Spermatogenesis is a highly regulated process of germ cell proliferation and differentiation, starting from spermatogonia to spermatocytes and giving rise to spermatids, the future spermatozoa. In addition to endocrine regulation, testicular cell-cell interactions are essential for spermatogenesis. This precise control is mediated through paracrine/autocrine pathways, direct intercellular contacts and through intercellular communication channels, consisting of gap junctions and their constitutive proteins, the connexins. Gap junctions are localized between adjacent Leydig cells, between Sertoli cells and between Sertoli cells and specific germ cells. This review focuses on the distribution of connexins within the seminiferous epithelium, their participation in gap junction channel formation, the control of their expression and the physiological relevance of these junctions in both the Sertoli-Sertoli cell functional synchronization and the Sertoli-germ cell dialogue. In this review, we also discuss the potential implication of disrupted connexin in testis cancer, since impaired expression of connexin has been described as a typical feature of tumoral proliferation.

Figure 1.

Schematic representation of gap junction plaque, gap junction channel and connexins. Gap junctions are aqueous channels formed by the docking of two hemichannels (connexons) between two adjacent cells.
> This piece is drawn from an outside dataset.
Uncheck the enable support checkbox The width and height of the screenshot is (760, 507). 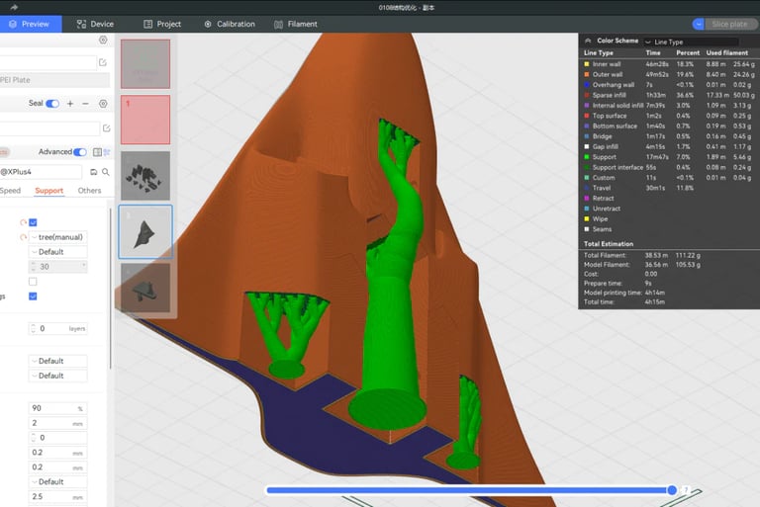tap(34, 222)
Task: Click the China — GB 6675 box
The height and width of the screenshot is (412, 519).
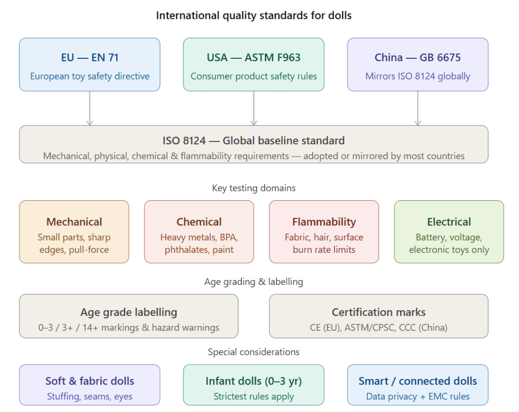Action: [418, 65]
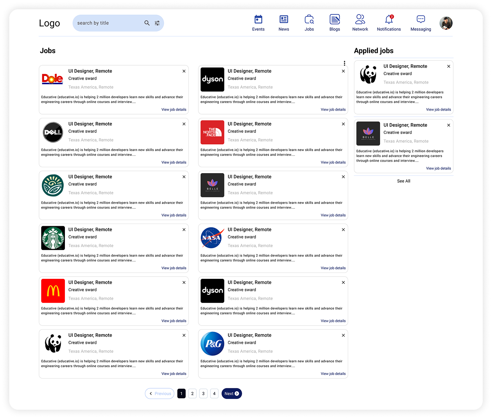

Each hemi-channel is composed of six transmembrane proteins (connexins). Each connexin monomer is composed of four transmembrane domains with two extracellular loops, one intracellular loop and intracellular carboxyl and amino ends.

Figure 2.

Connexin 43 expression within the rat seminiferous epithelium. (a) Cx43 immunolabelling (red fluorescence) in Sertoli cells immunopositive for vimentin (green fluorescence), a specific marker of Sertoli cell within the seminiferous epithelium. Nuclei of the two adjacent Sertoli cells and germ cells are identified by DAPI staining (blue fluorescence). Merge indicates that Cx43 immunosignal is detected between Sertoli cells (arrow) and between Sertoli and germ cells (arrowhead). (b) Schematic three-dimensional representation of a seminiferous tubule with Sertoli cells (Sc) and germ cells (gc). The red curved lines represent gap junctions. (c) Isolated seminiferous tubules are observed in two different angles as described in the schematic representation. Side view (left panel, XY axis) and face view (right panel, XZ axis) show the basal organization of Sertoli cells determined by vimentin immunolabeling (green fluorescence) and the localization of Cx43 (red fluorescence). Note that Cx43 is present between Sertoli cells distributed along the XY axis and the XZ axis. Scale bars, (a) 5 µm; (c) 15 µm.

Figure 3.

Schematic illustration of events and effectors that control spermatogenesis. In the physiological situation, hormones, specific Cx association between compatible Cxs, and Cx interacting proteins control gap junction communication between Sertoli cells and between Sertoli and germ cells. In physiopathological conditions a rupture of this equilibrium (genetic, epigenetic, environmental influence) may be conducive either to hypofertility or abnormal tumor cell proliferation.